寝覚発電所の建設
出典: フリー百科事典『ウィキペディア(Wikipedia)』 (2020/09/02 07:20 UTC 版)
寝覚発電所を建設したのは、大正・昭和戦前期にかけての大手電力会社大同電力である。発電所の建設地点は、大同電力が水利権を持っていた「駒ヶ根」地点を上下に分割したうちの上流側にあたる。下流側は桃山発電所として1923年(大正12年)に開発されたが、上流の寝覚地点は電力需要の関係で長く開発されなかった。 駒ヶ根地点から分割された時点での水利権許可では、最大使用水量は1,000立方尺毎秒(27.83立方メートル毎秒)に留まり、発電所出力は1万キロワット程度となる予定であった。大同電力ではその後の計画見直しで、 王滝川にて許可されていた「王滝第一」地点の下流側 木曽川上流部の木曽川電力「神戸」地点 支流小川の木曽川電力「小川」地点 の3地点を寝覚地点に組み入れて、落差を増加させるという計画を立てた。その上使用水量も増加し、王滝川から1,600立方尺毎秒(44.52立方メートル毎秒)、木曽川から500立方尺毎秒(13.91立方メートル毎秒)、小川から100立方尺毎秒(2.78立方メートル毎秒)、合計2,200立方尺毎秒(61.22立方メートル毎秒)を取水するという許可を得た。こうした計画変更を経て大同電力は1936年(昭和11年)9月に寝覚発電所建設に着手する。工事に伴い木曽川電力の既設神戸・小川両発電所を買収の上廃棄し、前述の通り神戸発電所については取水堰・導水路などの一部設備を改修し活用している。 寝覚発電所は1938年(昭和13年)9月に竣工、21日に運転を開始した。発電所建設にあわせ、関東方面への既設東京送電線、関西方面への既設大阪送電線の双方へと連絡する送電線が架設された。

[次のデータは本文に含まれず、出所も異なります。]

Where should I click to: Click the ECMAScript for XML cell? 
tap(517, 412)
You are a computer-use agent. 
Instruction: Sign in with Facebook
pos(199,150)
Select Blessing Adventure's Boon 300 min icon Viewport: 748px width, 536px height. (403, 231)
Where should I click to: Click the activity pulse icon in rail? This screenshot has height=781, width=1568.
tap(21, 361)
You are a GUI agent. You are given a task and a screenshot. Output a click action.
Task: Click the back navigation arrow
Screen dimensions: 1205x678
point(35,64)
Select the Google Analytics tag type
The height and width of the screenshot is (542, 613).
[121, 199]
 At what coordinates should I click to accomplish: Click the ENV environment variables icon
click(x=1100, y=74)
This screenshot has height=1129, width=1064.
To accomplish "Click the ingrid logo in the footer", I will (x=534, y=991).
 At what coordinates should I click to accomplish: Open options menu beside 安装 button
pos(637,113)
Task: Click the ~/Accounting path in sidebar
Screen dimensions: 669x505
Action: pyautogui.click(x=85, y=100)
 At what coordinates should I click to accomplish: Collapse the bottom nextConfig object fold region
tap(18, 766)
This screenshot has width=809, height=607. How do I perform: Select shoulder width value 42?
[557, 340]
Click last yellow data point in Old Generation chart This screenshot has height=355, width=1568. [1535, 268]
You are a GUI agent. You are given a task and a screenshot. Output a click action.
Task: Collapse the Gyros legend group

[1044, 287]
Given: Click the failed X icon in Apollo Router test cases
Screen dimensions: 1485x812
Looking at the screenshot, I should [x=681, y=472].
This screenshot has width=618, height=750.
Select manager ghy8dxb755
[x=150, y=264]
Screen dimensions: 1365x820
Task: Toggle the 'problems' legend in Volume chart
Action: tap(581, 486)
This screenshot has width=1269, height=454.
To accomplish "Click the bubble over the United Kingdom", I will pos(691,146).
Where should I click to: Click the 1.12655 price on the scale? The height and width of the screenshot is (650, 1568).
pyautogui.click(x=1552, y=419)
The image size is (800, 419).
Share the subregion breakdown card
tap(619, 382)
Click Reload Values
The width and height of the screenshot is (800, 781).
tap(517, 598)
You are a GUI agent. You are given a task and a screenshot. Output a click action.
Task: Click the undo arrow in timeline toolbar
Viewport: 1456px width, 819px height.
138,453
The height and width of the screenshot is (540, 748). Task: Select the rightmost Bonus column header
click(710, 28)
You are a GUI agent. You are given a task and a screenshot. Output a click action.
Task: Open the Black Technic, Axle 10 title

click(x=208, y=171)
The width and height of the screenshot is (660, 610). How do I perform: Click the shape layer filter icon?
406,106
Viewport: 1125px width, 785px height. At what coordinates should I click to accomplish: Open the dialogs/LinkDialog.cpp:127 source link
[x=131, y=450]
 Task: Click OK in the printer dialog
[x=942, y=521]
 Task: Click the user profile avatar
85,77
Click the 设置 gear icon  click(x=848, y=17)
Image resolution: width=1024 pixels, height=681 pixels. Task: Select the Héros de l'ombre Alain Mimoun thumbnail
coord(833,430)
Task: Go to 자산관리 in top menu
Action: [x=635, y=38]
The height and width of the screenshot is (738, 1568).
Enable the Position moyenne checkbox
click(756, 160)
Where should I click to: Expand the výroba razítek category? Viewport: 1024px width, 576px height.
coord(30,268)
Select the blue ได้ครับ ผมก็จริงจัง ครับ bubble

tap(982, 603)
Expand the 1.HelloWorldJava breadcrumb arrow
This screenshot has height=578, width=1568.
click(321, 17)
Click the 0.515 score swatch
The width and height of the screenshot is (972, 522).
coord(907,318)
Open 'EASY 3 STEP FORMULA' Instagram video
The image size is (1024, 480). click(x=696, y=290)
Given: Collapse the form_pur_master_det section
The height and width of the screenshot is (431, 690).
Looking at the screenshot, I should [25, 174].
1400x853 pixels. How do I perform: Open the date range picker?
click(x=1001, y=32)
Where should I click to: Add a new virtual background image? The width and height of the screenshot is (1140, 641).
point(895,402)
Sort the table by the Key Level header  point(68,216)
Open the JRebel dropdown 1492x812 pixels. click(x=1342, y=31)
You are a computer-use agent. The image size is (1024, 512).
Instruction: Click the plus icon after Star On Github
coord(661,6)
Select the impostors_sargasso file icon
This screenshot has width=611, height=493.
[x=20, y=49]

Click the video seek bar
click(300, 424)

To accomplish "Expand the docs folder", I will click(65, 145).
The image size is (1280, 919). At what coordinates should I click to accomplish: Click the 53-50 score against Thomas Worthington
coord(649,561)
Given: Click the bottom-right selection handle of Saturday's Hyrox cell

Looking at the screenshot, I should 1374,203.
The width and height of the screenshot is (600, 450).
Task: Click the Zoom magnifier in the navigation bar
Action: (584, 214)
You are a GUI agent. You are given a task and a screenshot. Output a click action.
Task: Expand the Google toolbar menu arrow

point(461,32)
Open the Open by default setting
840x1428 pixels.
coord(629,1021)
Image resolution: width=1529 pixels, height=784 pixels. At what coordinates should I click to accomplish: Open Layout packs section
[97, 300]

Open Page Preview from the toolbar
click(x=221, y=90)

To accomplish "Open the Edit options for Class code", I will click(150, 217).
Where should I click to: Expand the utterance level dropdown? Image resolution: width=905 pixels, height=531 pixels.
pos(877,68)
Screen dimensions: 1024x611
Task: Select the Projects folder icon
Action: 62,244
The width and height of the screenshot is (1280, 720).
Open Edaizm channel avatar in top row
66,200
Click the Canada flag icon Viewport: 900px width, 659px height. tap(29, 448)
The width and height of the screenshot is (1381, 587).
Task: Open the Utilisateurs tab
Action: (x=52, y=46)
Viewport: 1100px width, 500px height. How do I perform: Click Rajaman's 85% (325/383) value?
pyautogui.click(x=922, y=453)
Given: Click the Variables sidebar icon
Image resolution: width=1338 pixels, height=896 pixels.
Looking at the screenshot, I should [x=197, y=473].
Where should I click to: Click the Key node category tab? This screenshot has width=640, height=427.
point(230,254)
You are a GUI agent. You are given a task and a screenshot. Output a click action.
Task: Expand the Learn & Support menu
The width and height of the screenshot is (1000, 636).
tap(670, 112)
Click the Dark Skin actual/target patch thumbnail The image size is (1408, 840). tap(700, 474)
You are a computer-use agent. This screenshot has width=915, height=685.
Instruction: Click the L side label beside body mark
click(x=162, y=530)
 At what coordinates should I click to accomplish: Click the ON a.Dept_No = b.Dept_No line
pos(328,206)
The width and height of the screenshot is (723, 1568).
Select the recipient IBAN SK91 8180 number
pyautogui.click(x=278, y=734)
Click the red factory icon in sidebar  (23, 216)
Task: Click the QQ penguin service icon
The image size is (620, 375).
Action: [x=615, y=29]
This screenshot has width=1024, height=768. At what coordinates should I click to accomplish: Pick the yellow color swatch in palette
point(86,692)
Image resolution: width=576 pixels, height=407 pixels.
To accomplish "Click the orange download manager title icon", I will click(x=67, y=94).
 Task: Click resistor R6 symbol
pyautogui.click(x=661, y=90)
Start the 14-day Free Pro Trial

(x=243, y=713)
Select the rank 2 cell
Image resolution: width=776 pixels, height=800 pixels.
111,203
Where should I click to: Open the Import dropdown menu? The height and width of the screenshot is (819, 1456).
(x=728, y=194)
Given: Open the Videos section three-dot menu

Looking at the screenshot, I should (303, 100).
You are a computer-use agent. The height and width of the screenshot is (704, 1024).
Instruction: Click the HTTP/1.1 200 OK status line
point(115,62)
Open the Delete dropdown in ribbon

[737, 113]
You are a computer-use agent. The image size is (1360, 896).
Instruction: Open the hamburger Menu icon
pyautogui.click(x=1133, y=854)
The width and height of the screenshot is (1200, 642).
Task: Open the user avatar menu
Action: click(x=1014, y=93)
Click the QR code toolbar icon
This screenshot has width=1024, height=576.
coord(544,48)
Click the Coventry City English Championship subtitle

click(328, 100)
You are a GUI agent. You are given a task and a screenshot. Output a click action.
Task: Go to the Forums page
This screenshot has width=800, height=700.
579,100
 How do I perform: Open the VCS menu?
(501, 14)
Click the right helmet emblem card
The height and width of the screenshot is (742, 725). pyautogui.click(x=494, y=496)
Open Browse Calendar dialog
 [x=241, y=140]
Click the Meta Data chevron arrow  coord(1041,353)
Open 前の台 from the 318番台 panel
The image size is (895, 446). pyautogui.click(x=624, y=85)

従って、寝覚発電所では東西どちらにも送電できるよう、50ヘルツ・60ヘルツどちらの周波数でも運転可能な水車発電機を備えている。 1939年(昭和14年)4月1日、電力国家管理の担い手として国策電力会社日本発送電が設立された。同社設立に関係して、大同電力は「電力管理に伴う社債処理に関する法律」第4条・第5条の適用による日本発送電への社債元利支払い義務継承ならびに社債担保電力設備(工場財団所属電力設備)の強制買収を前年12月に政府より通知される。買収対象には寝覚発電所など14か所の水力発電所が含まれており、これらは日本発送電設立の同日に同社へと継承された。なお継承直前の1939年3月、木曽川からの取水を625立方尺毎秒(17.39立方メートル毎秒)に、小川からの取水を140立方尺毎秒(3.90立方メートル毎秒)にそれぞれ引き上げて使用水量を合計2,365立方尺毎秒(65.80立方メートル毎秒)とする許可を得て、同時に発電所出力を当初の3万2,600から3万5,000キロワットに増強している。